Danger! Space Junk

Last month I wrote about the damage that bad space weather can do to satellites, the electric grid, radio and TV transmissions, and GPS navigation. Though space weather can kill a satellite(*) bad weather is temporary. Not so with space junk.

Since 1957 when the Space Age began, our unused equipment has created a garbage patch in outer space. Over the years we’ve launched 5,000+ satellites though only 1,300 are operational today. There’s a lot of junk up there that’s out of control (can’t be navigated anymore) and potentially explosive.

screenshot of space junk explosion from PBS Be Smart

Even if it can’t explode, space junk is dangerous to active satellites because it travels so fast. In Low Earth Orbit, where the International Space Station lives, everything travels at 17,500 miles per hour (28,000 km/hour). A crash at that speed, even with a tiny object, can destroy a satellite. When a satellite dies something electronic fails here on Earth.

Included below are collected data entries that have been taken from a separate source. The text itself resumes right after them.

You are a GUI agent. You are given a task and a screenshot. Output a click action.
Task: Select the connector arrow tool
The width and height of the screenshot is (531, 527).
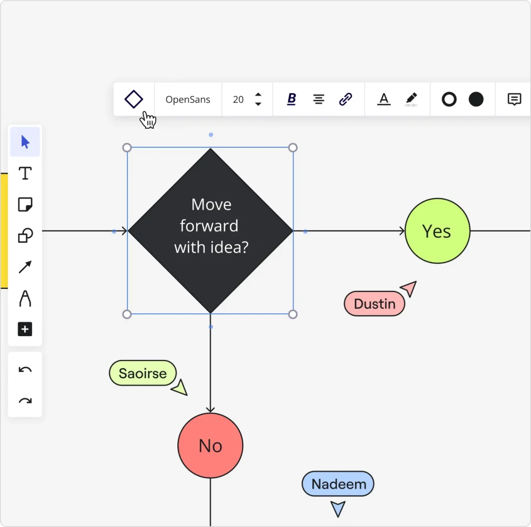tap(25, 267)
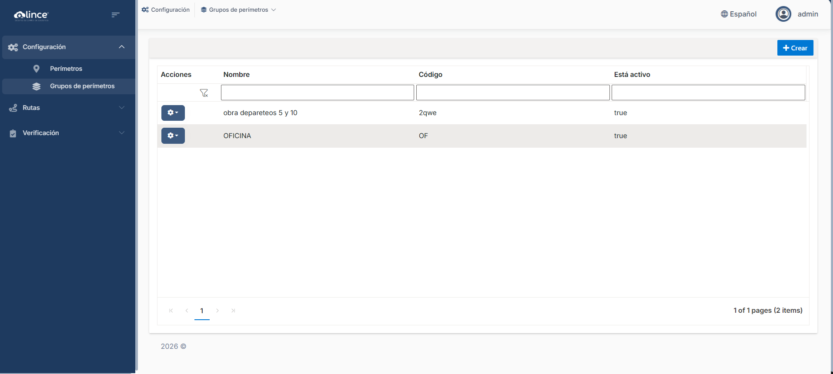Open gear actions for obra depareteos row
This screenshot has height=374, width=833.
(173, 113)
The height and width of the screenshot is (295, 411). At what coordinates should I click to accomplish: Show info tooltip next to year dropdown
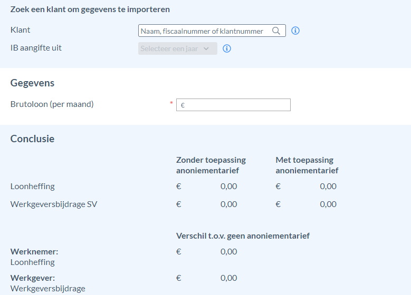[x=227, y=48]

Meanwhile we’re launching more satellites every year at a faster pace than before. At the end of 2018 it had taken a decade to launch 1,000 CubeSat nano-satellites, only four-inches across, but there are plans to add 1,000 more by 2021. Outer space is so crowded that NASA and the European Space Agency (ESA) work every day to steer satellites away from dangerous space debris.

The 2016 video above describes space junk and how we’ve coped with it so far. Note that it doesn’t talk about CubeSats because the video predates those plans.

ESA’s 2017 video below describes the problem in technical terms with dramatic background music. I’ve cued the video to start at Low Earth Orbit. Watch for two minutes (beyond the first fade-to-black) and you’ll see lots of collisions.

Yow! It’s crowded up there.

(videos from PBS It’s OK To Be Smart and the European Space Agency (ESA) on YouTube)

(*) Space weather killed Telstar 401 in 1997.

One thought on “Danger! Space Junk

  1. Humans sure leave a trail of breadcrumbs wherever they go, be it outer space, or the plastic particles floating in rotating gyres in our oceans.